If you put enough chickens in a pen, they're gonna fight, and eventually one of them is going to get pecked to death. The public transportation system in San Francisco runs poorly and is literally overflowing with bodies every time of day. I've seen more knock-down fights on San Francisco busses because someone accidentally stepped on someone else's toe than I care to remember. On SF public transit, one comment has the power to provoke a violent and extended reaction. There is absolutely no courtesy whatsoever in San Francisco. Imagine our surprise when we took a trip back to the East Coast last year and found more politeness in New York City than we had ever seen in San Francisco. It's true...and by the way? New York is a LOT less crowded and has WAY more to offer.

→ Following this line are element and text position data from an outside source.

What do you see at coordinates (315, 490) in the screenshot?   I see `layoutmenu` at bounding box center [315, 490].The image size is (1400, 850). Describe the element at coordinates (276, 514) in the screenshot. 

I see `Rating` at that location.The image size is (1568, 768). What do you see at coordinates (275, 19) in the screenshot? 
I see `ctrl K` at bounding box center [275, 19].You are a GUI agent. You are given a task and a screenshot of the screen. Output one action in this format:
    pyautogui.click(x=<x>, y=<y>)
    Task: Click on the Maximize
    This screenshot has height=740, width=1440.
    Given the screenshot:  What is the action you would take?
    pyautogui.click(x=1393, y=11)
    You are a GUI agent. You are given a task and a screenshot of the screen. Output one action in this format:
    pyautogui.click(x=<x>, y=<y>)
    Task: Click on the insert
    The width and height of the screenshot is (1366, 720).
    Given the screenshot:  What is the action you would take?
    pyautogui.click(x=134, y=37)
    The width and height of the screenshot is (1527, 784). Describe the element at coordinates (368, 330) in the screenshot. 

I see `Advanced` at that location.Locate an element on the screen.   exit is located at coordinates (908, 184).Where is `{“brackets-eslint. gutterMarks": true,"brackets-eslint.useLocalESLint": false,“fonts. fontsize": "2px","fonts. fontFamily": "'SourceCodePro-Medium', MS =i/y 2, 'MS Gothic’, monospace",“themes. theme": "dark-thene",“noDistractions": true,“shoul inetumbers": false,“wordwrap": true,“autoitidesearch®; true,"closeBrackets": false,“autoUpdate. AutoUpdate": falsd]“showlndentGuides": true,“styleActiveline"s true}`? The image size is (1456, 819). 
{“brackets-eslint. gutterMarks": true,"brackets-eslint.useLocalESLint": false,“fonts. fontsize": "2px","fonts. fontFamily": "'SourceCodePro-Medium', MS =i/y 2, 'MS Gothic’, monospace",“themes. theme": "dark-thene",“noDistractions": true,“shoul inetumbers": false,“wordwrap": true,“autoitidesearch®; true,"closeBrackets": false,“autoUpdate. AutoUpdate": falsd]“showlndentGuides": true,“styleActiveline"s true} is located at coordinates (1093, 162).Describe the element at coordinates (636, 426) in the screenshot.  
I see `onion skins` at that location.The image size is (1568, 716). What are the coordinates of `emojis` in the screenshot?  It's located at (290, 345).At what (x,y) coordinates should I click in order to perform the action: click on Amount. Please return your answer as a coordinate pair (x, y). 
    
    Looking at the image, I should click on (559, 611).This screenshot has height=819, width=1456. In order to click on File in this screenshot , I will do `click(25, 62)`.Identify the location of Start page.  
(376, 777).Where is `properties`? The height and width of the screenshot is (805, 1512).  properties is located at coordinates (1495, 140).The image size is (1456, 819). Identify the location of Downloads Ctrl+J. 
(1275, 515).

I don't tell people any of this (and this is just the tip of the iceberg, believe me), but I have tried. They looked at me like I have two heads and started rambling on about the Golden Gate Bridge and the wonderful weather, and I had to stop myself from wringing their tiny little narrow-minded necks while shouting "Didn't you ever hear the expression 'You can't judge a book by it's cover?' Sunshine and Victorian houses do not a perfect place make!" So, here's my two cents: if any of you have the desire to move to San Francisco, don't. There will be no cool Ally-McBeal-type moments where you will thoughtfully walk down the street with a song from the soundtrack of your life playing in the background. Truth is, you'll go broke and you'll become bitter. Luckily, we got out before the hate completely consumed us.

If you do go, then good luck. You'll need it.

*Note on the above article: as Dennis Miller likes to say, "That's just my opinion, I could be wrong."